* What you have to do
Gather every line in the listing below that contains the word "article", and copy each of those lines in full.

━━━

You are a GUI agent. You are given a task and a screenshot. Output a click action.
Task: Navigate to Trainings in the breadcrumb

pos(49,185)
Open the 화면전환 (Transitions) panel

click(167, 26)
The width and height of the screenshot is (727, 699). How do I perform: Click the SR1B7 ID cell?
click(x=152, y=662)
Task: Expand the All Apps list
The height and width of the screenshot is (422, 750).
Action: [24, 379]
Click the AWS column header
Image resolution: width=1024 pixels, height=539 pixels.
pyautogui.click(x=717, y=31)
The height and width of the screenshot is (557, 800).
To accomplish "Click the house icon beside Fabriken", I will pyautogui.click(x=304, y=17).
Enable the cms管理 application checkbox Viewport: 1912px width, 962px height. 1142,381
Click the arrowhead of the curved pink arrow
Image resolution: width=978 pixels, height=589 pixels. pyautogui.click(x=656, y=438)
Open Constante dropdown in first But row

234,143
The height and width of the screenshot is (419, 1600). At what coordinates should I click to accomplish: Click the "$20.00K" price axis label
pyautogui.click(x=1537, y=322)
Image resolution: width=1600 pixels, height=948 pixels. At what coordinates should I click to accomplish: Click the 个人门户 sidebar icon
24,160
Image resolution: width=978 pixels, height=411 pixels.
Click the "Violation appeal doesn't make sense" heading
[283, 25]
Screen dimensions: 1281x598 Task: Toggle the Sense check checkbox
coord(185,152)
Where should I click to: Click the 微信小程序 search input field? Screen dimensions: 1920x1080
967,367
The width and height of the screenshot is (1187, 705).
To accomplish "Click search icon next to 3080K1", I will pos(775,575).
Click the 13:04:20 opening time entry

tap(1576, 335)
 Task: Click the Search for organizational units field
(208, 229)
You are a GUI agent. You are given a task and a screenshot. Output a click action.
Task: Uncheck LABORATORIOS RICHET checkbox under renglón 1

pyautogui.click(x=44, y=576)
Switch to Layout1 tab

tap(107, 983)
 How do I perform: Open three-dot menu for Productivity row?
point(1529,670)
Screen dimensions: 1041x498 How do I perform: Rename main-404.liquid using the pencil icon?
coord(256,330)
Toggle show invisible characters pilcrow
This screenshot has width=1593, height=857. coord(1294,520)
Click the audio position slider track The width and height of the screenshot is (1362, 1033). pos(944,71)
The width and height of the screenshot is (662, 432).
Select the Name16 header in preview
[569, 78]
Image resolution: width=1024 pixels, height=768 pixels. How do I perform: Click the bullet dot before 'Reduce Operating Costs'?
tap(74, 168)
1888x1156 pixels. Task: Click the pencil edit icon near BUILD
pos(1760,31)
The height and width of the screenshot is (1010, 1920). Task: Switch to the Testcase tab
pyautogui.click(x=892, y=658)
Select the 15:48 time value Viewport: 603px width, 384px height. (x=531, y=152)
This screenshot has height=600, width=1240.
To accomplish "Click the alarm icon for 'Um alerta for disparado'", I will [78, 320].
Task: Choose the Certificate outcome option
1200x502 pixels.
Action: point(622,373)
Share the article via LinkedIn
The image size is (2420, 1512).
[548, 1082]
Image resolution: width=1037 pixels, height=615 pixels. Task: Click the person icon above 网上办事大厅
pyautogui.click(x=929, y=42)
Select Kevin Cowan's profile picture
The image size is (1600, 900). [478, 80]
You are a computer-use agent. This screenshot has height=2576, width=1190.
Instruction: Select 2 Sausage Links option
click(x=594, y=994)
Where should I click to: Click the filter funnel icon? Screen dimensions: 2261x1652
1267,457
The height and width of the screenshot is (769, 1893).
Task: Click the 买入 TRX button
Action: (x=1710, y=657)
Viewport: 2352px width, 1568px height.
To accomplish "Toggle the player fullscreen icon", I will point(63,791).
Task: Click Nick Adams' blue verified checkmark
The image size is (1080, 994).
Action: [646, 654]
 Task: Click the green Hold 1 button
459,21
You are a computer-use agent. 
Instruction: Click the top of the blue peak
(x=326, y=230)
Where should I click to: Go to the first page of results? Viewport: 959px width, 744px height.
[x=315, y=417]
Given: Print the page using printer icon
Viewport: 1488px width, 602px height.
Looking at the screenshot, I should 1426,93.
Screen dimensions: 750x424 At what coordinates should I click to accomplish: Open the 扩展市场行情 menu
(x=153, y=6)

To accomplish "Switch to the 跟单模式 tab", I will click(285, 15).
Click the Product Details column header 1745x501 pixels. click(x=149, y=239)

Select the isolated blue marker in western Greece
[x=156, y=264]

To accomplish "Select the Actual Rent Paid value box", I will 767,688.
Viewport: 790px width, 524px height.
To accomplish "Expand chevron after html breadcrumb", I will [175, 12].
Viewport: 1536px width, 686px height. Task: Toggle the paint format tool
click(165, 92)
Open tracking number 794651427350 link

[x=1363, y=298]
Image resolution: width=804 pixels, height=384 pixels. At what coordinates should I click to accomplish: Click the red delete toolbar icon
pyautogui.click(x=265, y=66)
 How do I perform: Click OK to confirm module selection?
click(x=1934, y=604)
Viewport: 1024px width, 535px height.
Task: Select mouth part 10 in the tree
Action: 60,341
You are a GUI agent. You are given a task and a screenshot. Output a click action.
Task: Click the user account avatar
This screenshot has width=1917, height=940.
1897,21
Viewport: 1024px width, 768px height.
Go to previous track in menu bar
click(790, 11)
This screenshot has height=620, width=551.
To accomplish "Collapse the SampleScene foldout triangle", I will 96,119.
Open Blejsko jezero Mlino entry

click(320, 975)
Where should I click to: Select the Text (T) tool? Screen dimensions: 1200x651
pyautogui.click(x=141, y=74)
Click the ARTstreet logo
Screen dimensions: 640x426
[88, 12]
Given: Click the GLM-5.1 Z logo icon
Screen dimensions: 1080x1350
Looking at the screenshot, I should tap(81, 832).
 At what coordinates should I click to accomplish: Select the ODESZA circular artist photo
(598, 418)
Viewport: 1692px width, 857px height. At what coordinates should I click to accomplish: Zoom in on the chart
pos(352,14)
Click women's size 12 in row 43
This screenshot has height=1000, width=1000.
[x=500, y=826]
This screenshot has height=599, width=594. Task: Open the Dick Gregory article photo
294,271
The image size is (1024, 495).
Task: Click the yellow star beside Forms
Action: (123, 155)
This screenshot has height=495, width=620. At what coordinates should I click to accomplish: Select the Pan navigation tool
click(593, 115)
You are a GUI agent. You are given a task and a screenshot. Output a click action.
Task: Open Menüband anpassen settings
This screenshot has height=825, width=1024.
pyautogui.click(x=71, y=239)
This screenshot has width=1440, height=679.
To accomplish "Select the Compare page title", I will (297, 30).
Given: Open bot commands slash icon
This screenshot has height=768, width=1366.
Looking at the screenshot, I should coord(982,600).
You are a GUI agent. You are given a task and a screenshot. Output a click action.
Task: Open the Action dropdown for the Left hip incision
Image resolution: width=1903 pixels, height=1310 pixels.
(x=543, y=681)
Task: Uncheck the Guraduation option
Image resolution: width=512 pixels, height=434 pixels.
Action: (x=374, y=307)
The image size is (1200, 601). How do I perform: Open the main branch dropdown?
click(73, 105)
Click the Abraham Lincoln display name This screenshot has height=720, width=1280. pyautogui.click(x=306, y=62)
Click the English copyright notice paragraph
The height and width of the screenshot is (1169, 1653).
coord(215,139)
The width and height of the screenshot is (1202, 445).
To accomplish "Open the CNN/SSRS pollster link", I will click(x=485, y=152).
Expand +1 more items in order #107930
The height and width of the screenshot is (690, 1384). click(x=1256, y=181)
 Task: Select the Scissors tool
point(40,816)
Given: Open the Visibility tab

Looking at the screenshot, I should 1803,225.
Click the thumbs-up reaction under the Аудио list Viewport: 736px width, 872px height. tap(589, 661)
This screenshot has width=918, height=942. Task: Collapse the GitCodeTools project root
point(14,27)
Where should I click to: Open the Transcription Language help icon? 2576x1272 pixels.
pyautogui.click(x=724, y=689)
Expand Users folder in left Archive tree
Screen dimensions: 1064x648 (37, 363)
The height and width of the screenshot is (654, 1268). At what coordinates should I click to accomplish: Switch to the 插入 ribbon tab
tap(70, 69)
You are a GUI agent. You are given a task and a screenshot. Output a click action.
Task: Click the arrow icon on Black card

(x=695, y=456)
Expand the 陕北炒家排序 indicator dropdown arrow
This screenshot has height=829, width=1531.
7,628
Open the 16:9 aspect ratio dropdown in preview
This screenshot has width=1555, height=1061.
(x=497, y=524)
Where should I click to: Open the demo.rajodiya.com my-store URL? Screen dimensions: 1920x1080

━━━

* Output of the exercise
Share the article via LinkedIn
This screenshot has height=599, width=594. Task: Open the Dick Gregory article photo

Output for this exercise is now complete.